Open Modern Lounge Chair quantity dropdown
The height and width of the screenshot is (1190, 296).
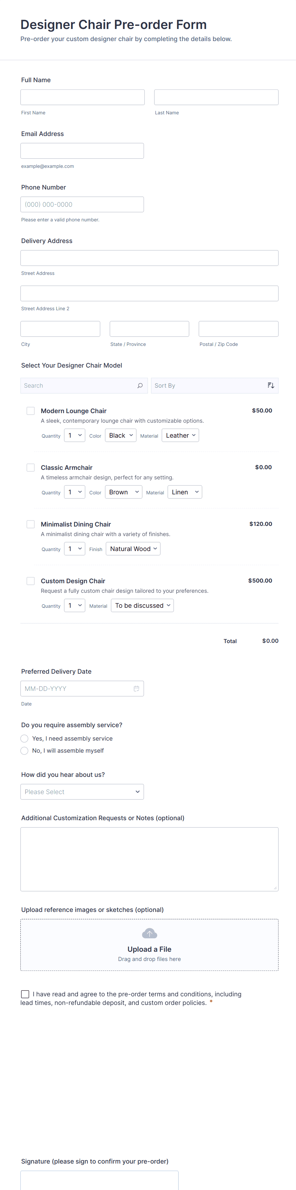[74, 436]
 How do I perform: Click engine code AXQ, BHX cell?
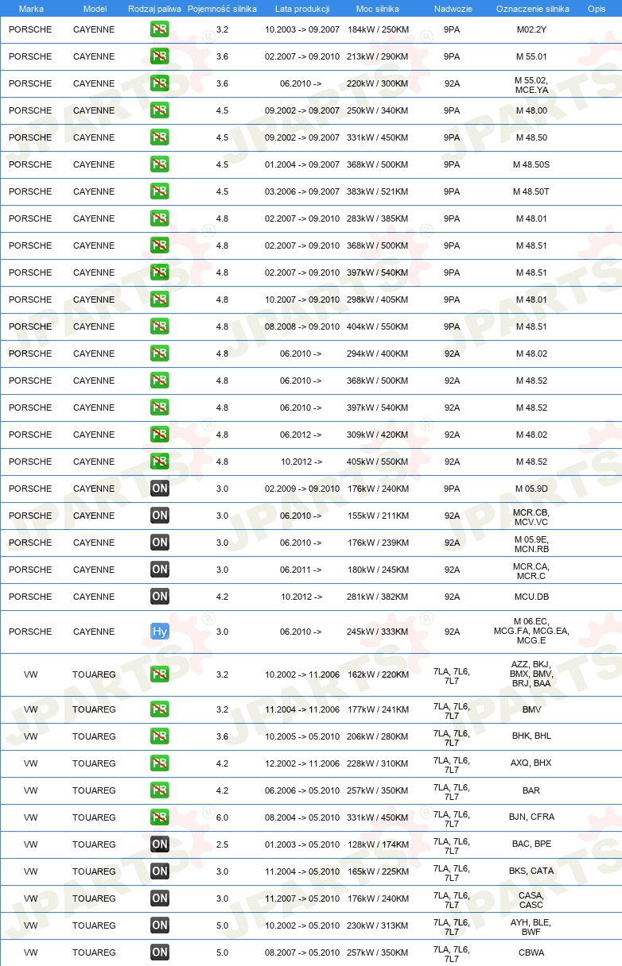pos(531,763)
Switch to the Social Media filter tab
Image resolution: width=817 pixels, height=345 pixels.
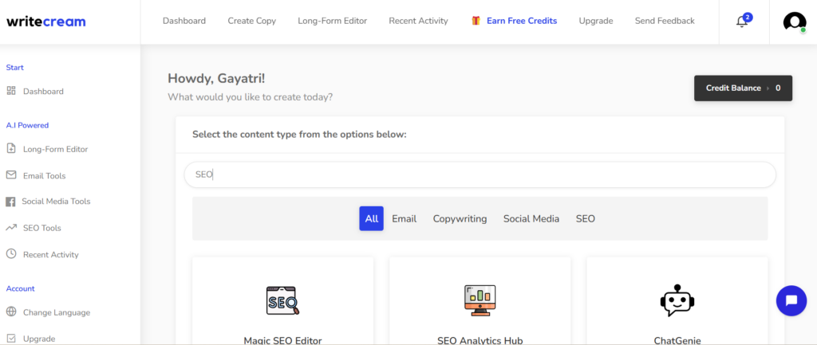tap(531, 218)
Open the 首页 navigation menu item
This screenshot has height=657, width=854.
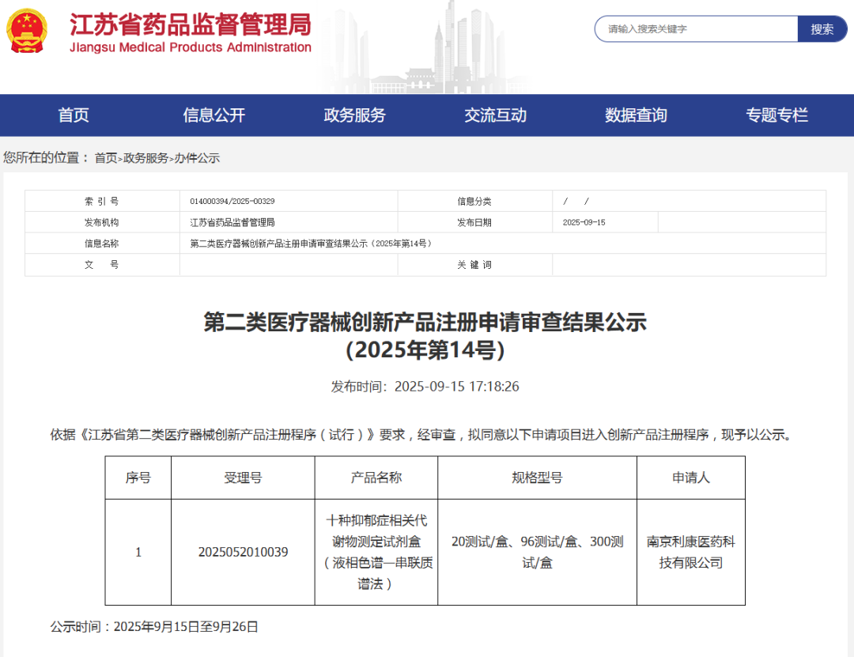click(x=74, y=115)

----------

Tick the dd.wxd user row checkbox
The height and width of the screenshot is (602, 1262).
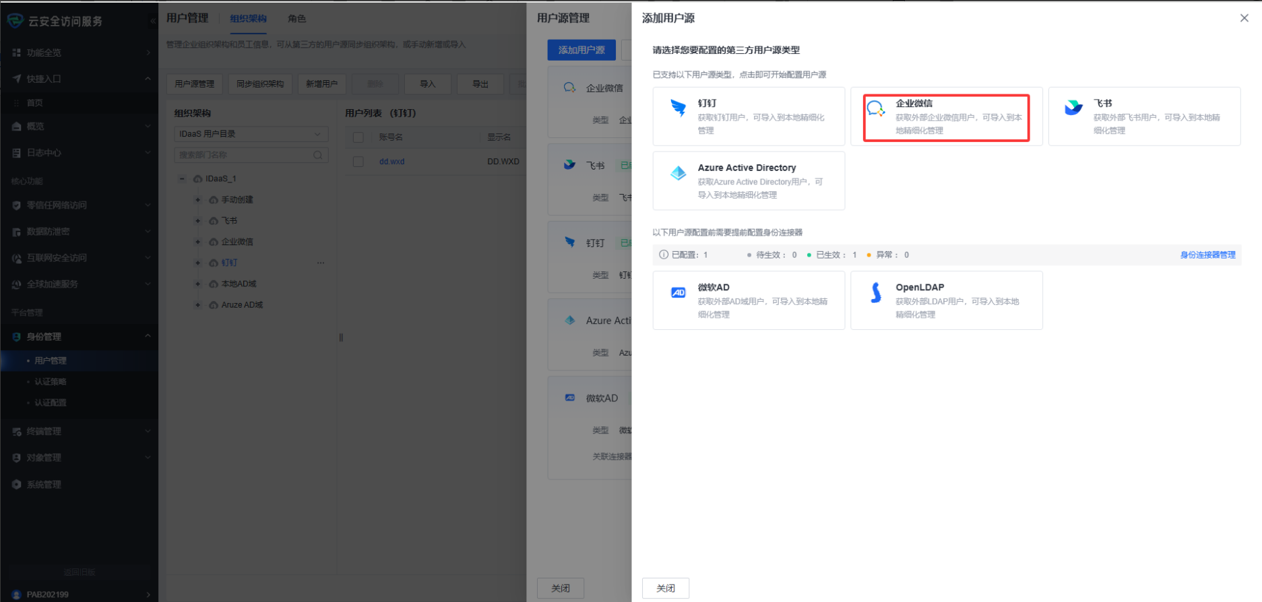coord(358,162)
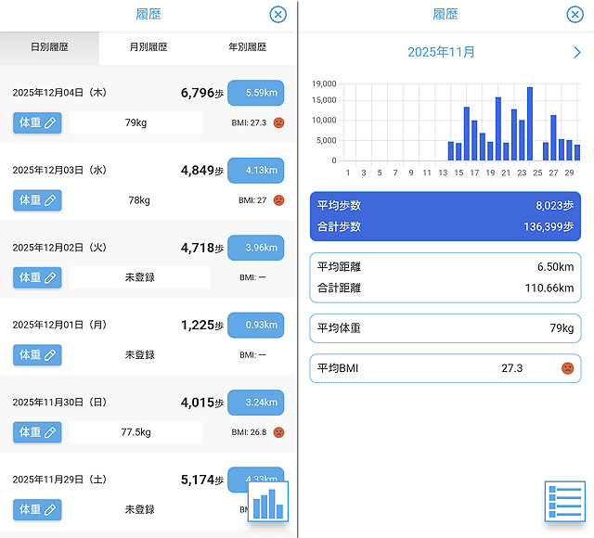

----------

Work to be completed
Go through the listing above and find each line containing the string "Open"; copy those lines.

Completed task
Open Modern Lounge Chair quantity dropdown
Open the 首页 navigation menu item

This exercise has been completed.